RECORDS PROVIDED -

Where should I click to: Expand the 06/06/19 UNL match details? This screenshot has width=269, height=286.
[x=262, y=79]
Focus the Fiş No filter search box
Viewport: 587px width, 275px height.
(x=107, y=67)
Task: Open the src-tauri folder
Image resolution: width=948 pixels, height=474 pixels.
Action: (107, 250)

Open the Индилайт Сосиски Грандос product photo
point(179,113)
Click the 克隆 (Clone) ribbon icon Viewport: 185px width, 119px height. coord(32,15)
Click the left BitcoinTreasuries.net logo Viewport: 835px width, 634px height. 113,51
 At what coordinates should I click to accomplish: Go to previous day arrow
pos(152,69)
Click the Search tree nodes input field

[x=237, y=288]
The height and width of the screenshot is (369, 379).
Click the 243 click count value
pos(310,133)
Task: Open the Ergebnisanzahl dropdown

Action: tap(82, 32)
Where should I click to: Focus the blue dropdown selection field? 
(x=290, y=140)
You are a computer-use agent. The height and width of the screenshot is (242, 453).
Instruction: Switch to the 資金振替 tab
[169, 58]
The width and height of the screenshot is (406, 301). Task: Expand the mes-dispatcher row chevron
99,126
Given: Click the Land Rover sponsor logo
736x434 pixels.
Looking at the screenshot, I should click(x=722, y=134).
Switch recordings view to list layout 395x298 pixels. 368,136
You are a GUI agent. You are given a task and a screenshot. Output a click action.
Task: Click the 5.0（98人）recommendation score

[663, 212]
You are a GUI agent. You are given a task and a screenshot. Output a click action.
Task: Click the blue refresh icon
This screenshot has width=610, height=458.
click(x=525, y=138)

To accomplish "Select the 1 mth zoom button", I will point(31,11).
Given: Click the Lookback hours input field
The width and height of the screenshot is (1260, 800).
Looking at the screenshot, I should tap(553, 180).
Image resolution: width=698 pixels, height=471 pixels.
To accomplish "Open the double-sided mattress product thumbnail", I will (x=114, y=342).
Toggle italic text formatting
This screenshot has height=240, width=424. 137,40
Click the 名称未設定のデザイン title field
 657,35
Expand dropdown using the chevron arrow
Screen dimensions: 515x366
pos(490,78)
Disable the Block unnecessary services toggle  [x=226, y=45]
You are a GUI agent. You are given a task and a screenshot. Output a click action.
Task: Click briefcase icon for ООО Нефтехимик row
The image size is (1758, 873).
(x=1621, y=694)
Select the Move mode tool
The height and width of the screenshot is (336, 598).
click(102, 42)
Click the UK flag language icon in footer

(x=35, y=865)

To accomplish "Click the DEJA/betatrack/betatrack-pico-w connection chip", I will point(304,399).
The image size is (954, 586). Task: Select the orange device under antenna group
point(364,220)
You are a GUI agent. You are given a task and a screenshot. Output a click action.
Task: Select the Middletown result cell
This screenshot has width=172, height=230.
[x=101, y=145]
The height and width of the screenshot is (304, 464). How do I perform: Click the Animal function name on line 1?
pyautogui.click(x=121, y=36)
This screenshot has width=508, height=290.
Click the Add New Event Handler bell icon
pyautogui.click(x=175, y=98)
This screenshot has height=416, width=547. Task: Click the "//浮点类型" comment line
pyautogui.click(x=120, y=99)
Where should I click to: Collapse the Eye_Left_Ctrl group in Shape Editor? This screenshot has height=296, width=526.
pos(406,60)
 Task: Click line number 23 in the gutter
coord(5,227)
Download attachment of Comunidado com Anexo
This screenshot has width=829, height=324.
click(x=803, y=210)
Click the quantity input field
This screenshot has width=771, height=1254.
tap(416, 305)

TASK PROMPT -
The records above must each be restated exactly as they stand.

SOLUTION TO THIS PROBLEM -
Where should I click to: Expand the 06/06/19 UNL match details? This screenshot has width=269, height=286.
[x=262, y=79]
Focus the Fiş No filter search box
Viewport: 587px width, 275px height.
(x=107, y=67)
Task: Open the src-tauri folder
Image resolution: width=948 pixels, height=474 pixels.
Action: (107, 250)

Open the Индилайт Сосиски Грандос product photo
point(179,113)
Click the 克隆 (Clone) ribbon icon Viewport: 185px width, 119px height. coord(32,15)
Click the left BitcoinTreasuries.net logo Viewport: 835px width, 634px height. 113,51
 At what coordinates should I click to accomplish: Go to previous day arrow
pos(152,69)
Click the Search tree nodes input field

[x=237, y=288]
The height and width of the screenshot is (369, 379).
Click the 243 click count value
pos(310,133)
Task: Open the Ergebnisanzahl dropdown

Action: tap(82, 32)
Where should I click to: Focus the blue dropdown selection field? 
(x=290, y=140)
You are a computer-use agent. The height and width of the screenshot is (242, 453).
Instruction: Switch to the 資金振替 tab
[169, 58]
The width and height of the screenshot is (406, 301). Task: Expand the mes-dispatcher row chevron
99,126
Given: Click the Land Rover sponsor logo
736x434 pixels.
Looking at the screenshot, I should click(x=722, y=134).
Switch recordings view to list layout 395x298 pixels. 368,136
You are a GUI agent. You are given a task and a screenshot. Output a click action.
Task: Click the 5.0（98人）recommendation score

[663, 212]
You are a GUI agent. You are given a task and a screenshot. Output a click action.
Task: Click the blue refresh icon
This screenshot has width=610, height=458.
click(x=525, y=138)

To accomplish "Select the 1 mth zoom button", I will point(31,11).
Given: Click the Lookback hours input field
The width and height of the screenshot is (1260, 800).
Looking at the screenshot, I should tap(553, 180).
Image resolution: width=698 pixels, height=471 pixels.
To accomplish "Open the double-sided mattress product thumbnail", I will (x=114, y=342).
Toggle italic text formatting
This screenshot has height=240, width=424. 137,40
Click the 名称未設定のデザイン title field
 657,35
Expand dropdown using the chevron arrow
Screen dimensions: 515x366
pos(490,78)
Disable the Block unnecessary services toggle  [x=226, y=45]
You are a GUI agent. You are given a task and a screenshot. Output a click action.
Task: Click briefcase icon for ООО Нефтехимик row
The image size is (1758, 873).
(x=1621, y=694)
Select the Move mode tool
The height and width of the screenshot is (336, 598).
click(102, 42)
Click the UK flag language icon in footer

(x=35, y=865)

To accomplish "Click the DEJA/betatrack/betatrack-pico-w connection chip", I will point(304,399).
The image size is (954, 586). Task: Select the orange device under antenna group
point(364,220)
You are a GUI agent. You are given a task and a screenshot. Output a click action.
Task: Select the Middletown result cell
This screenshot has width=172, height=230.
[x=101, y=145]
The height and width of the screenshot is (304, 464). How do I perform: Click the Animal function name on line 1?
pyautogui.click(x=121, y=36)
This screenshot has width=508, height=290.
Click the Add New Event Handler bell icon
pyautogui.click(x=175, y=98)
This screenshot has height=416, width=547. Task: Click the "//浮点类型" comment line
pyautogui.click(x=120, y=99)
Where should I click to: Collapse the Eye_Left_Ctrl group in Shape Editor? This screenshot has height=296, width=526.
pos(406,60)
 Task: Click line number 23 in the gutter
coord(5,227)
Download attachment of Comunidado com Anexo
This screenshot has width=829, height=324.
click(x=803, y=210)
Click the quantity input field
This screenshot has width=771, height=1254.
tap(416, 305)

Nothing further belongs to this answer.